Rather than seeing a doctor, social prescribing means you’ll talk to a link worker (a health facilitator or health worker) – a non-medical professional with coaching training. Instead of a 10-minute appointment they spend about an hour with you, discussing what may help.

“For most of our patients we’ll see them for a one-to-one assessment for an hour, in the community [for example in a library],” says Laura. “It’s all about putting people in the driving seat. We’d ask what’s important to them, what they would like out of the sessions, what they are good at, so it’s all about building on their capabilities. We might then signpost or refer them to services, we might discuss a plan of action, and then we might see them again.” Laura can see patients up to six times to talk about how things are progressing.

Eight years ago Bromley by Bow GPs were part of a project for the Department of Health looking at self-care in places that were lacking information. There are now more than 100 social prescribing programmes around the country, including in Leeds, Devon, Bristol and London.

Mike Dixon, a Devon GP, says: “We realised producing information doesn’t change things, we need an in-between person who can understand the patient’s perspective and fit the necessary things into their life.”

The Social Prescribing Network, which Mike co-chairs, was set up in January 2016 to allow health professionals, researchers, academics and others to share best practice. “Social prescription is about creating a community where our hearts are healthier,” Mike says. “I would say to heart patients, this isn’t only good for you, but also helps create a community that gives a fair chance to everyone.”

Money matters

Critics may question whether the NHS should pay for lunch clubs and gardening classes. But Mike explains: “A lot of this is done by volunteers and doesn’t cost anything. Sometimes you do need to pay for voluntary organisations, and the question here is a very simple one. If it’s saving the NHS money then it’s justified, if it’s not, then it’s not. But if you go to Rotherham, they have saved 20 per cent on their A&E costs and reduced the use of secondary care by 20 per cent, by helping the 2–3 per cent that use NHS services the most.” 

In theory, the scheme could create a more integrated, sustainable NHS. Last year, Health Secretary Jeremy Hunt told a conference of health professionals: “We need to empower general practice by breaking down the barriers with other sectors, whether social care, community care or mental health providers, so that social prescribing becomes as normal a part of your job as medical prescribing is today.” Social prescribing can give GPs more options of who to refer to and could reduce their workload, as around 15 per cent of GP visits are for social welfare advice, according to a Low Commission report published in June 2015.

The future

NHS hospital in the UK

Mike hopes that within two years all GPs will have access to social prescribing. "There really is momentum at the moment," he says. "I'm getting a lot of calls to find out more about it and how different areas can do it.

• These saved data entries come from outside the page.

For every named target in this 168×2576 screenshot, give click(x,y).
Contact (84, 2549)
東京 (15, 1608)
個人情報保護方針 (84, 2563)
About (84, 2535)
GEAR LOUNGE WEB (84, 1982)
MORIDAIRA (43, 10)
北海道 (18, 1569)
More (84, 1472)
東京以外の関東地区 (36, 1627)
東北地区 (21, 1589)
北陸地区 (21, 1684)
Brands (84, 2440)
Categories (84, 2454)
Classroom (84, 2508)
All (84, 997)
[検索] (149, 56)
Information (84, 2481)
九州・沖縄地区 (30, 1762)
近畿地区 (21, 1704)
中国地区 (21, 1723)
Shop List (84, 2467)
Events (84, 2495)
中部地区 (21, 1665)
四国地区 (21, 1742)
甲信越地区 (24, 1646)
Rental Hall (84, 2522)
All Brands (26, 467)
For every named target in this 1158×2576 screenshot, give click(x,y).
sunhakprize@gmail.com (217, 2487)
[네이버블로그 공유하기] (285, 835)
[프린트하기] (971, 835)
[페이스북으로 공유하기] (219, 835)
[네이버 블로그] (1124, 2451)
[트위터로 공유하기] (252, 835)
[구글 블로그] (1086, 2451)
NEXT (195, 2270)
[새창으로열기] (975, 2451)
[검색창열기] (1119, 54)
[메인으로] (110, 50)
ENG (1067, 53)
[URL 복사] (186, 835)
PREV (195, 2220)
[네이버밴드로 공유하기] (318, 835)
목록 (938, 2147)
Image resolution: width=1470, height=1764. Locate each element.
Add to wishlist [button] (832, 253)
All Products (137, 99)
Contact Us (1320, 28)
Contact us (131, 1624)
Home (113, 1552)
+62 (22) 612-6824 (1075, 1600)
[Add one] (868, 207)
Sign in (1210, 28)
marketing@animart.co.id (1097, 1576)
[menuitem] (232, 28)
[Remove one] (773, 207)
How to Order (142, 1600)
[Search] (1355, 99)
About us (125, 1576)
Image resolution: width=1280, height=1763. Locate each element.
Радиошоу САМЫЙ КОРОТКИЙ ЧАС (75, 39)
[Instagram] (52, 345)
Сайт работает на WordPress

"The more social prescribing gets going and people are referred to voluntary services, the more are set up locally. I've seen that in my area. Now the services that are developed are the ones that patients are calling for."

Word of mouth helps too. "I recommended it to my neighbour and she comes now," says Doreen. "It's brought us closer. Now we sit outside in my garden when it's sunny, and chat and have a glass of wine together. The social club has definitely opened me up."